British Prime Minister David Cameron told the House of Commons today that U.K. fighter aircraft would be moved to air bases in the region "in the coming hours."
France is the only country to have diplomatically recognized the Libyan rebels' provisional government. Along with Britain and Lebanon, France sponsored the UN resolution and even sent its foreign minister, Alain Juppe, to speak to the Security Council immediately before the vote on March 17.

More Countries Joining In

Multiple countries have stepped forward to vow their support for the UN-approved intervention.

British Prime Minister David Cameron told Parliament today that Britain would deploy Tornado and Typhoon fighter jets to bases near Libya.

Italy said it was ready to offer use of its air bases.

Qatar, Norway, and Poland have all promised to contribute to the multinational effort. Warsaw said it was "ready to help with our transport plans," while Oslo also said it would contribute "by means of air [power]." Meanwhile, Denmark said it will await parliamentary approval before joining the action by contributing warplanes.

Libyan Army rocket launchers are seen in the desert near the town of Ajdabiya on March 16.

The NATO resolution, which was approved by two-thirds of the UN Security Council while another one-third abstained, ends weeks of mounting tension over whether the international community would intervene in the Libyan crisis.

The proposal to intervene initially was opposed by Russia and China over fears it might lead to "excessive" use of outside military force in Libya. But in the end neither Russia nor China used their veto power to block the vote and instead joined Germany, India, and Brazil in merely abstaining.

Today, Germany reiterated its reservations about the UN resolution even as it joins NATO discussions over how to implement the measures.
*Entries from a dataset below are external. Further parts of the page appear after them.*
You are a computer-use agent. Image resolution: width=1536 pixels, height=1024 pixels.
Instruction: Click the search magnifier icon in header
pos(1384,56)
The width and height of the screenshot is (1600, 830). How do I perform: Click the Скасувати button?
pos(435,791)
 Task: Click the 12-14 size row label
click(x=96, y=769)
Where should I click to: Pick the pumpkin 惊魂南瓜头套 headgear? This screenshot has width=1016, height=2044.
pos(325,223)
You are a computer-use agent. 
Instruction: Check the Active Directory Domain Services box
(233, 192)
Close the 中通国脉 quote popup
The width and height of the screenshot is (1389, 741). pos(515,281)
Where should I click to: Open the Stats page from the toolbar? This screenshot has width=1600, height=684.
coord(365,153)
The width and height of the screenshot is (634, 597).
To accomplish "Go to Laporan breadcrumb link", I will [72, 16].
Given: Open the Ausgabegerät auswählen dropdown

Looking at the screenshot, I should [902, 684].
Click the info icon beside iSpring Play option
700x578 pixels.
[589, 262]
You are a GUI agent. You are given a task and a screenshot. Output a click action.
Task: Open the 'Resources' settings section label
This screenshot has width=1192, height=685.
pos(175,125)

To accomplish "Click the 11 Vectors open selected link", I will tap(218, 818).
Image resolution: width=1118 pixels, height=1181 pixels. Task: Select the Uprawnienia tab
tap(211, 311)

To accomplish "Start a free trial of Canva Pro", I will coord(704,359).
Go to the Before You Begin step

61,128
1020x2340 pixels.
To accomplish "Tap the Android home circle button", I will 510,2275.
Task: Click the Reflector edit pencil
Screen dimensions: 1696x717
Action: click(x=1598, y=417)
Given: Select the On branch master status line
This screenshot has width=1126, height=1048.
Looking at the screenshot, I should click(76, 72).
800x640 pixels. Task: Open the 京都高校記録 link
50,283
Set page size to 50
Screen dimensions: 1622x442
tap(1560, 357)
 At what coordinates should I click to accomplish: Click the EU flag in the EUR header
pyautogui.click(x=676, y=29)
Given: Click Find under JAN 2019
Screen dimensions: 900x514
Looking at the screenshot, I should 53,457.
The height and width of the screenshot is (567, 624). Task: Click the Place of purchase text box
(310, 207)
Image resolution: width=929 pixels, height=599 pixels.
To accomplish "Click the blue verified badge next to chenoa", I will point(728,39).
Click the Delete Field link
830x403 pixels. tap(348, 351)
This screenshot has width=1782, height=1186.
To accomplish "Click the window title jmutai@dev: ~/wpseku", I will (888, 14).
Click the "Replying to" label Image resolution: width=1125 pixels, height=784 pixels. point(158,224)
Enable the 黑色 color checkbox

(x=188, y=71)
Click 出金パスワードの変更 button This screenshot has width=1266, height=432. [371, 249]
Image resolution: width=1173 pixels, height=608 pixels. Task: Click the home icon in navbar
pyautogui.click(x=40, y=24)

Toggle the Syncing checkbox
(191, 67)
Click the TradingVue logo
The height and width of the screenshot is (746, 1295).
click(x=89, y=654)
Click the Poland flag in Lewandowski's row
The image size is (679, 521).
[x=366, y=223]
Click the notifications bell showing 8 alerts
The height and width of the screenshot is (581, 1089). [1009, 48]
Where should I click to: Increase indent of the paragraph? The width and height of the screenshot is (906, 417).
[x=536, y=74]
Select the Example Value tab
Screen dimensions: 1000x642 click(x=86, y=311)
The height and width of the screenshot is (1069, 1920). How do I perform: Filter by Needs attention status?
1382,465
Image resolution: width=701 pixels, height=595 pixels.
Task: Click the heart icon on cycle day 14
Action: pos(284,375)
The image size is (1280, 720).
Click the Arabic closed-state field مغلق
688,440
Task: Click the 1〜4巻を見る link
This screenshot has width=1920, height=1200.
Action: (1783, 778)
"We understand those who, out of honorable motives, decided for an international military intervention in Libya," Foreign Minister Guido Westerwelle said. "However, after evaluating the risks we came to the conclusion that we will not participate in a military mission in Libya with German soldiers, and that's why Germany abstained in the vote."

Serious Concerns

China, too, said it still had serious concerns. Foreign Ministry spokeswoman Jiang Yu said in a statement today, "We oppose the use of military force in international relations and have serious reservations about some of the content of the resolution." He did not elaborate.

Arab League chief Amr Musa said he backed the resolution as a way of protecting civilians but cautioned he did not want any side "to go too far."

Rebel fighters celebrate the UN Security Council's resolution to impose a no-fly zone over Libya.

The Turkish government called for an immediate cease-fire in Libya and a peaceful solution to the conflict.

'We Will Not Be Afraid'

Earlier, Libya appeared to take a defiant position with respect to the UN resolution. Saif al-Islam Qaddafi, the Libyan leader's son, dared foreign forces to take action.

"We will not be afraid. Come on! We will not be afraid," he told ABC News's "Nightline" program overnight from Tripoli.

He warned that foreign action would only unite people behind the government, saying: "You are not helping the people if you are going to bomb Libya, to kill Libyans. You destroy our country. Nobody is happy with that."